(Extracted data entries)

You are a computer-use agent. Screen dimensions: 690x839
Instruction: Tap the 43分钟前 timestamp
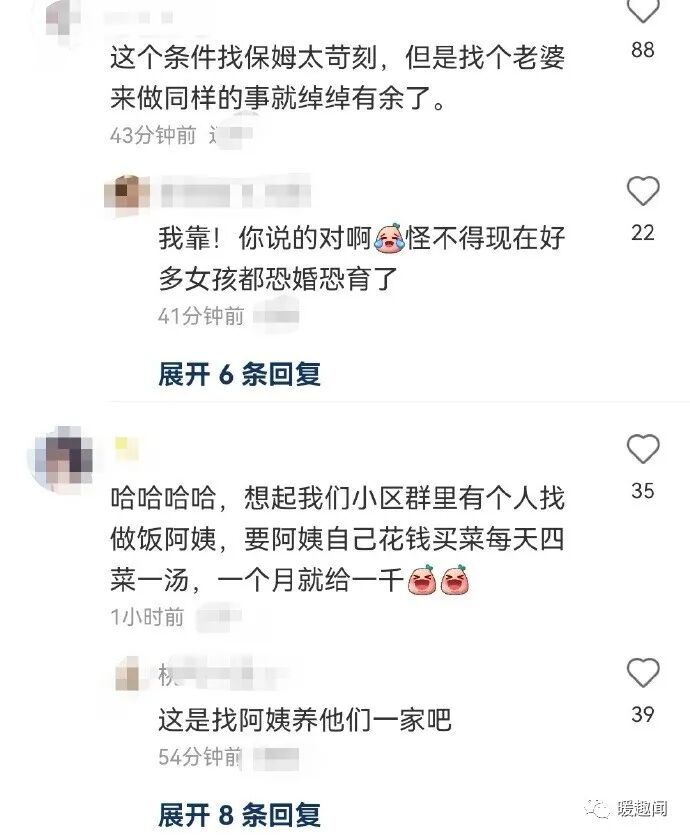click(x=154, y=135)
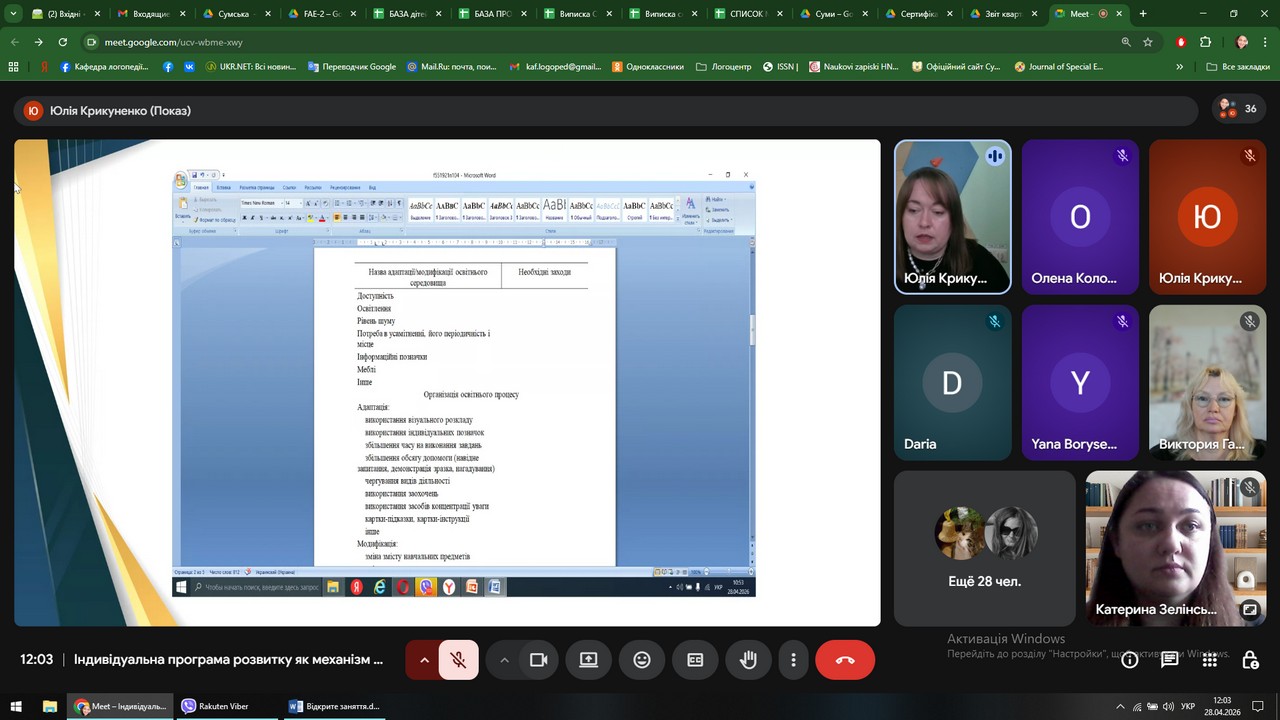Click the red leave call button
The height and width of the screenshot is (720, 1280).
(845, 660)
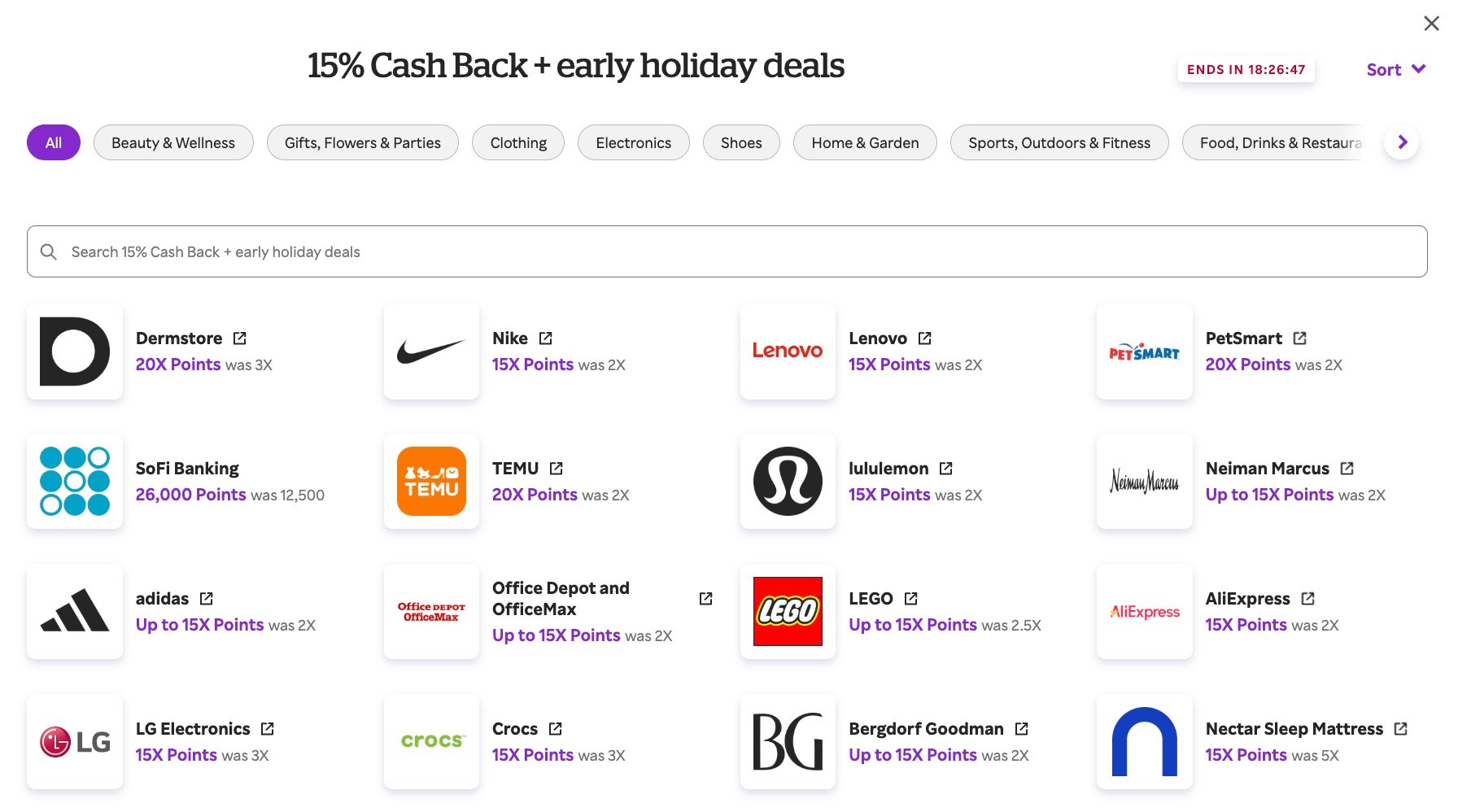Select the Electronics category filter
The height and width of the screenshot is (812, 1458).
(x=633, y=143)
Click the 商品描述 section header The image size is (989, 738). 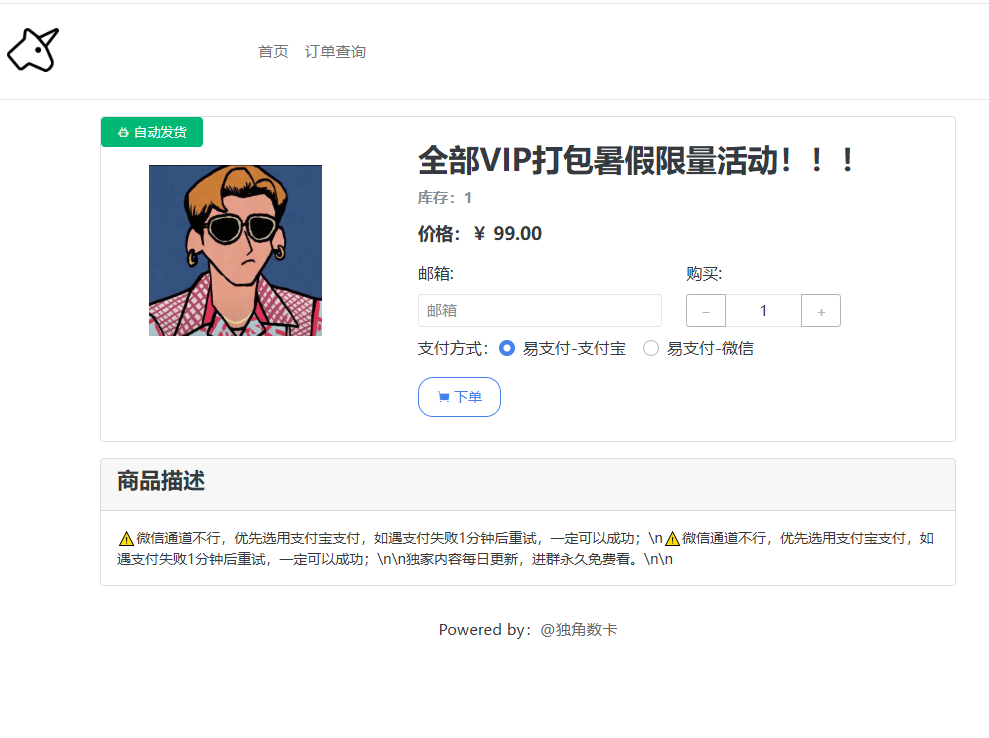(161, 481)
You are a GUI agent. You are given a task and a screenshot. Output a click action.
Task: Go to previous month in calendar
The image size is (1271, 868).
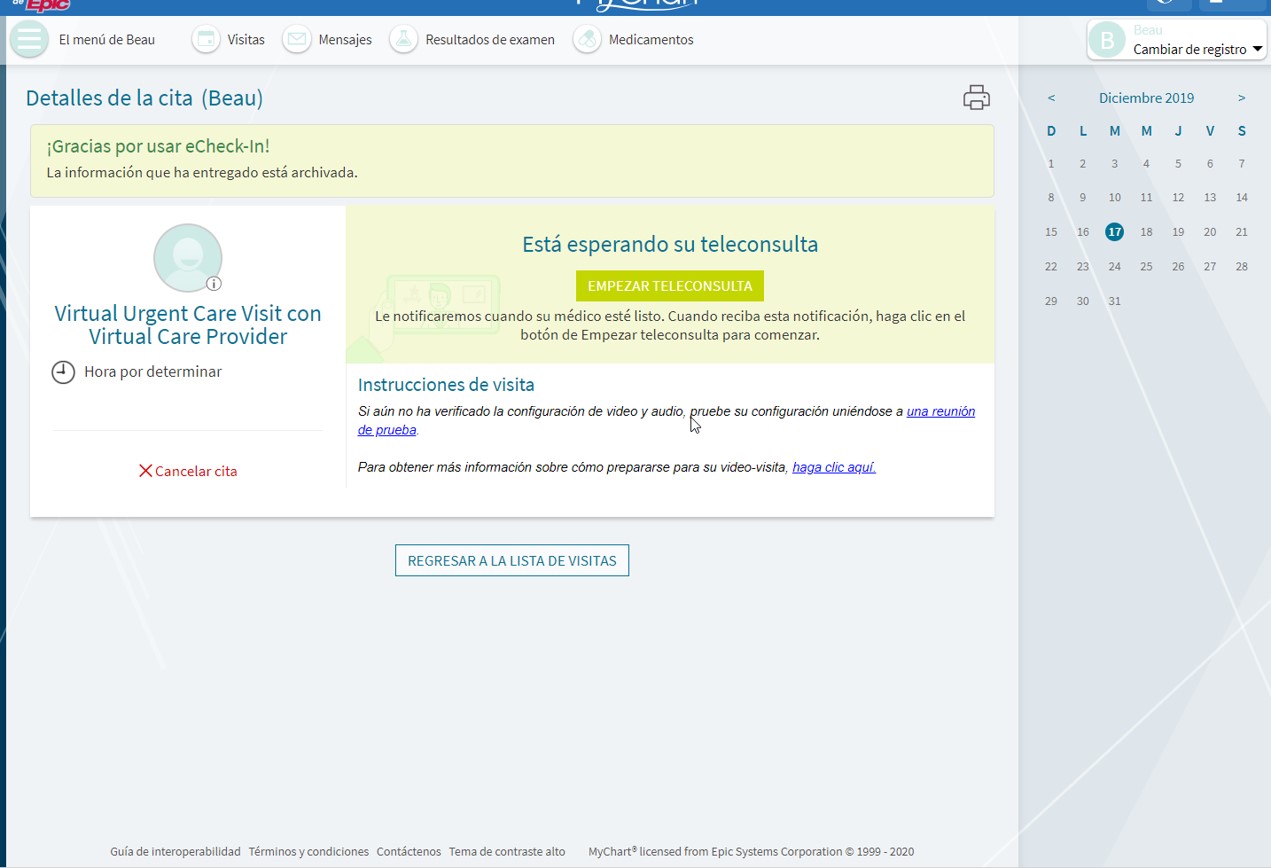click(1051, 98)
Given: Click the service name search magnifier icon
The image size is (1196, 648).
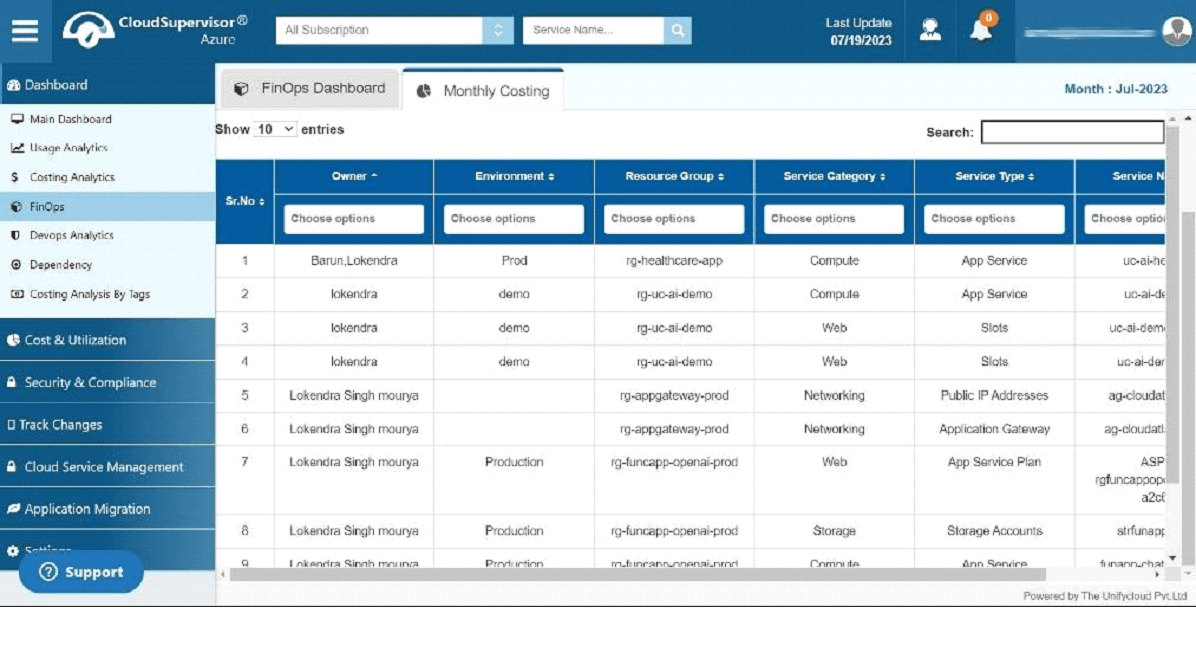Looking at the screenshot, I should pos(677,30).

WORK TO COMPLETE.
Tally, across the records, each line that contains the word "agent", and answer with nothing except the count.

SOLUTION TO THE PROBLEM.
2